The idea of two distinct discount shopping days is also changing. Amazon is well known for running deals well beyond the weekend, coining the phrase “Black Friday And Cyber Monday And The Week Before And After And A Bit More If You’re Amazon”. And other companies like Ryanair and Urban Decay have followed suit. For small businesses, this can certainly take the heat off and allow you to prepare and run promotions at your own pace rather than focusing all your efforts on one or two days.
How to prepare
Retailers, coffee shops, gyms and even service providers like home decorators can drive extra sales through this discount shopping period. All you need is a website that lets you take payments and a plan to make sure people know you’re getting involved. Here are some ideas to start your preparations:
Get set up online
If you don’t already have an online store, this is where to start. Sites like Wix, Weebly and BigCommerce make it easy to drag and drop features, choose themes and connect your payments provider so you can start selling fast.

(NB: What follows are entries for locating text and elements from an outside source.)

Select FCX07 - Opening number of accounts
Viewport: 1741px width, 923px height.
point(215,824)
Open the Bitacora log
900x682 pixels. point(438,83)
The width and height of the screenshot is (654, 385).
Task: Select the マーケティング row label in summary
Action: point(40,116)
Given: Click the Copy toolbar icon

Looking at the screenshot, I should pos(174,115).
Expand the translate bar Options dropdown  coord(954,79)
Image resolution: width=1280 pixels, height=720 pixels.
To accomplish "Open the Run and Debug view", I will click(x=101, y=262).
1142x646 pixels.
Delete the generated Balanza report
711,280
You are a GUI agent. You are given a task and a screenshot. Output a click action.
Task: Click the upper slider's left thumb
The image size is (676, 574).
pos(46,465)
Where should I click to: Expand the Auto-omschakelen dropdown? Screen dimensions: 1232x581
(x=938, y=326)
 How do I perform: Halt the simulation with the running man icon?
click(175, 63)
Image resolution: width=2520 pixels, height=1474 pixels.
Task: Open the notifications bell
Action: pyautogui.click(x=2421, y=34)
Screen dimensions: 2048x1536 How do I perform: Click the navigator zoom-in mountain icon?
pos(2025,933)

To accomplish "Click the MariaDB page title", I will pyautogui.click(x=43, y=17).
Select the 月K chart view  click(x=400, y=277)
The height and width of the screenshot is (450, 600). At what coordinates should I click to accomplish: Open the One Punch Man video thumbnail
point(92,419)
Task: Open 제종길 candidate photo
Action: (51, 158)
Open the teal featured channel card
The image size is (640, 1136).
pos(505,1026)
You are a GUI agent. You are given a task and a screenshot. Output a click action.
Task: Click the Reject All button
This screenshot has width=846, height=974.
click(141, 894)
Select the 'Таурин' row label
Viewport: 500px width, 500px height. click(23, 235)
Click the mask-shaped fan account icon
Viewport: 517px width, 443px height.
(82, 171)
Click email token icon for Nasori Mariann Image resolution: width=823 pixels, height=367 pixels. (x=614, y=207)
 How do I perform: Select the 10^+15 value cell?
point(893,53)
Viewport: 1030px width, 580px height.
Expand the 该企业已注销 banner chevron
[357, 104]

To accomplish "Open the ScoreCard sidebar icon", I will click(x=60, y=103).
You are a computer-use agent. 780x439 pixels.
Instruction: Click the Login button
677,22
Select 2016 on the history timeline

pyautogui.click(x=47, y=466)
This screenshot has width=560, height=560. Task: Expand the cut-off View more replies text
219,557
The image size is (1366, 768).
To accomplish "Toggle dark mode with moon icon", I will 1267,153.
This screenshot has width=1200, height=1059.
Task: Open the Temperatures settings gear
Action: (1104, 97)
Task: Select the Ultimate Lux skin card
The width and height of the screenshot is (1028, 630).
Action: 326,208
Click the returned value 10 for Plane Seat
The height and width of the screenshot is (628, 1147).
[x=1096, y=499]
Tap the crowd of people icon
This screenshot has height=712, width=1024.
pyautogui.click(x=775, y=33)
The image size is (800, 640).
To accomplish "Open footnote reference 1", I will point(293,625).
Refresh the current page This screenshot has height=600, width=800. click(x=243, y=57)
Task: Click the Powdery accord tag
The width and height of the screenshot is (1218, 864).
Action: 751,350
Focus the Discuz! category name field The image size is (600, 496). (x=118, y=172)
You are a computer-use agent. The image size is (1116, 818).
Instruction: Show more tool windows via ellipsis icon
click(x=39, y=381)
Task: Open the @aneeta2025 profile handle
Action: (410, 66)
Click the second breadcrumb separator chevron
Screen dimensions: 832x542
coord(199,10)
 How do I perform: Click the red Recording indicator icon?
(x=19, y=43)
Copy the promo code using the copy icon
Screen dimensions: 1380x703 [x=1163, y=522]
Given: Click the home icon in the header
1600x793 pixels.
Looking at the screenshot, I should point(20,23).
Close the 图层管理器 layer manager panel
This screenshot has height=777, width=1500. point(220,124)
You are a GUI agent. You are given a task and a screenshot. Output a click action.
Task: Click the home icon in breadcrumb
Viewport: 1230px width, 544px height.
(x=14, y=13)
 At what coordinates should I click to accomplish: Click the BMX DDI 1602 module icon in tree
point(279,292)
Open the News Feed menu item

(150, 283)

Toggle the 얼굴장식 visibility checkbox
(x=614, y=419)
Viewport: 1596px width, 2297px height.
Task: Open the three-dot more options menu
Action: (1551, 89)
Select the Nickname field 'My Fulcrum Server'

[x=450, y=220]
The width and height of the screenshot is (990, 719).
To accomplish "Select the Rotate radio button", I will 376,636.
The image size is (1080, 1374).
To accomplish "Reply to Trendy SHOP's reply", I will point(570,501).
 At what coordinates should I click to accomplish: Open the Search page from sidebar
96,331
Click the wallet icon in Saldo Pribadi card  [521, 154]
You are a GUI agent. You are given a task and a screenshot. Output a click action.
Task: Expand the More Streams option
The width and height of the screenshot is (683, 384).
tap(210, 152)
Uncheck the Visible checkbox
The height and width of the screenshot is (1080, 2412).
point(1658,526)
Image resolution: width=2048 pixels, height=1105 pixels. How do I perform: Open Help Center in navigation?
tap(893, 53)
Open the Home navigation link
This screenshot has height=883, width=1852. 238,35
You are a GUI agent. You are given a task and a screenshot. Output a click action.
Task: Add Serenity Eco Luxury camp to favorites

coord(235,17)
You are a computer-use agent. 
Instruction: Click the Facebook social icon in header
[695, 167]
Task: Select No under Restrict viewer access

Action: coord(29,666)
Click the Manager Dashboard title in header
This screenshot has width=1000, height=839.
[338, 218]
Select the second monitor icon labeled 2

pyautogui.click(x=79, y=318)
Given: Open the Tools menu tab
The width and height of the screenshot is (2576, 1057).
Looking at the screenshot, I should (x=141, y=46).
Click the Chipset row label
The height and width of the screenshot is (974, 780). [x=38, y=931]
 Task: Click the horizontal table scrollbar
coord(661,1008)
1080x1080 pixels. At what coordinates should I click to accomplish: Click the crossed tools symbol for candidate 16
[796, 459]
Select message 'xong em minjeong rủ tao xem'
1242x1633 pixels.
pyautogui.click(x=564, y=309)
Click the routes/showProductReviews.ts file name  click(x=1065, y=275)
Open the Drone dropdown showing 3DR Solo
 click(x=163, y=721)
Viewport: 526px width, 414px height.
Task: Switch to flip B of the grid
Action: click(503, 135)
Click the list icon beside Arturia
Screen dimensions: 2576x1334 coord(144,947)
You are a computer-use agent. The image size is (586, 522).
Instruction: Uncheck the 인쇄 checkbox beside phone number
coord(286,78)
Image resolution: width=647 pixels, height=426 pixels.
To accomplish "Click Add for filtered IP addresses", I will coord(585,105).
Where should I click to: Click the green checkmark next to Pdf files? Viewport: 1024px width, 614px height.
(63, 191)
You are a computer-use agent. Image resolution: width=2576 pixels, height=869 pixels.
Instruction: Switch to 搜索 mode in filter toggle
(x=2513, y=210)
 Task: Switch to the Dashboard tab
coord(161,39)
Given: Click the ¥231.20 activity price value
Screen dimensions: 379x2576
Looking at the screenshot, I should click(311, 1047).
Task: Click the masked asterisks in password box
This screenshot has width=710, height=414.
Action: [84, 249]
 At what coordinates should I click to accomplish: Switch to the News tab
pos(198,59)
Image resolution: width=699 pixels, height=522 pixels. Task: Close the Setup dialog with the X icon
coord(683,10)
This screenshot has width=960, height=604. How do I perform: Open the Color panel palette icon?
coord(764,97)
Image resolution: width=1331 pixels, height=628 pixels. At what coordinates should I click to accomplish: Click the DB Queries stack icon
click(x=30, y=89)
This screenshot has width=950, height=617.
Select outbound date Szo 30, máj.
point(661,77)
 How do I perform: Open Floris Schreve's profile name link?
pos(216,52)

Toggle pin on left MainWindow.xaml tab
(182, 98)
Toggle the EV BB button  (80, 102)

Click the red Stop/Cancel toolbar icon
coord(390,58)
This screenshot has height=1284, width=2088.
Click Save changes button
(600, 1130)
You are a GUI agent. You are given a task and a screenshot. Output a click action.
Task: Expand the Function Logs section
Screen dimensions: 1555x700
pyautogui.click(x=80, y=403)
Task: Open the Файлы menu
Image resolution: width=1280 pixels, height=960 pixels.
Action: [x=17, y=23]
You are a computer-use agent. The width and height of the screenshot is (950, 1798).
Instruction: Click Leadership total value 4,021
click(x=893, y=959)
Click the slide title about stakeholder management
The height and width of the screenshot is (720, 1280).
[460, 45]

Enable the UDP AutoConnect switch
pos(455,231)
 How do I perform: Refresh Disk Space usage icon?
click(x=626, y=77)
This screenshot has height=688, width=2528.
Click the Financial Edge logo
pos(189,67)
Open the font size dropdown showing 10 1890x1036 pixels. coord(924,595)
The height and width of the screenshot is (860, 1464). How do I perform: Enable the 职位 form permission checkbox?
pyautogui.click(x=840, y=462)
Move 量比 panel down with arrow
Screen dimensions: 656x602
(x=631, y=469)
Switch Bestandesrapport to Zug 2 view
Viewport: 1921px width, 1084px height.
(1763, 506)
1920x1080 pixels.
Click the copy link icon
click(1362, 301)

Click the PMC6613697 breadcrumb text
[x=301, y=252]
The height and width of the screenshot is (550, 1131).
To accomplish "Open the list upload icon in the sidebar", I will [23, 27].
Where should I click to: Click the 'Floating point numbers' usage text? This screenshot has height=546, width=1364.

Market nationally and globally
One of the joys of online is that it has no borders. Whilst you might not normally have the budget or incentive to advertise beyond your local area, the pre-Black Friday period is a time to think big. Tweak your ad targeting and craft some new messages to boost sales on a national or even global scale.
Think beyond discounts
We typically associate Black Friday and Cyber Monday with slashed prices, but you can try seeing this instead as a period where people simply look for better value. This opens up a whole range of options. Coffee shops might offer free in-store drinks when customers purchase digital gift cards online. And if you’re an ethical retailer with a passionately green audience, you could donate a percentage of every transaction made during the Black Friday week to an environmental cause. The more unusual your offer, the more strength it has to be noticed through all the noise.
Mobilise your customer support
If your website breaks or you get inundated with customer phone calls, what’s your backup plan? As well as considering extra support staff, you might invest in an online chat system like Intercom or invite customers to send their questions via social media. The quicker you can respond to people’s queries, the less likely they are to close the tab you’re in and move on to someone else.